Da un lato non lo giudicava. Sapeva quanto soffrisse e quanto per lui la situazione, soprattutto dopo la convocazione di Rudy, fosse pesante. Joseph era impulsivo, tratteneva tutto, e, improvvisamente, esplodeva, come aveva fatto quel giorno, che, a causa della rabbia, aveva scelto la fuga. Se avessero parlato, Beatrice avrebbe senza dubbio cercato di fargli cambiare idea, ma se non ci fosse riuscita, lo avrebbe lasciato andare, però almeno lo avrebbe salutato e gli avrebbe parlato un'ultima volta.

Ed era questa la cosa che non riusciva a digerire: il fatto che fosse andato via senza parlare con lei e senza salutarla. Senza salutare la persona che, più di tutte, gli era stata accanto e aveva cercato di aiutarlo. Beatrice aveva fatto davvero di tutto, ci aveva provato almeno, e pensava di meritare un minimo di riconoscenza, anche per ciò che avevano condiviso e creato.

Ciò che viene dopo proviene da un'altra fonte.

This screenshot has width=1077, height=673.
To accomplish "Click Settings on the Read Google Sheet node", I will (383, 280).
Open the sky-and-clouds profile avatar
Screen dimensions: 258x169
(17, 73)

Lei davvero pensava che il loro rapporto fosse speciale, puro, unico, per tutto quello che avevano affrontato insieme, ma Joseph, andandosene in quel modo, aveva rovinato tutto. Aveva rovinato il loro rapporto. Aveva rovinato lei. Perché Beatrice non stava affatto bene, anzi tutt'altro. Dire che fosse distrutta era riduttivo, e a farla stare peggio era il fatto che fosse stato lui a conciarla in quel modo. 

Però, appunto, non riusciva a dargli del tutto la colpa. Avrebbe tanto voluto odiarlo, davvero, sarebbe stato tutto più semplice se l'avesse fatto, ma non ci riusciva, e questo perché lei, in fondo, sapeva. Beatrice conosceva il suo dolore, la sua sofferenza, le sue ansie e le sue paure, e non poteva, in tutta onestà, incolparlo.

Solo lei sapeva.

Oltretutto sentiva profondamente la sua mancanza, anche delle cose più piccole. In generale, le mancava la sua presenza, la consapevolezza che, a fine giornata, dopo le lezioni stancanti, lui sarebbe stato lì ad accoglierla nelle sue braccia. Invece, da tre giorni a quella parte, a darle il bentornato in casetta c'era solamente il suo letto, luogo in cui, ormai, passava la maggior parte del tempo, ma lui non c'era.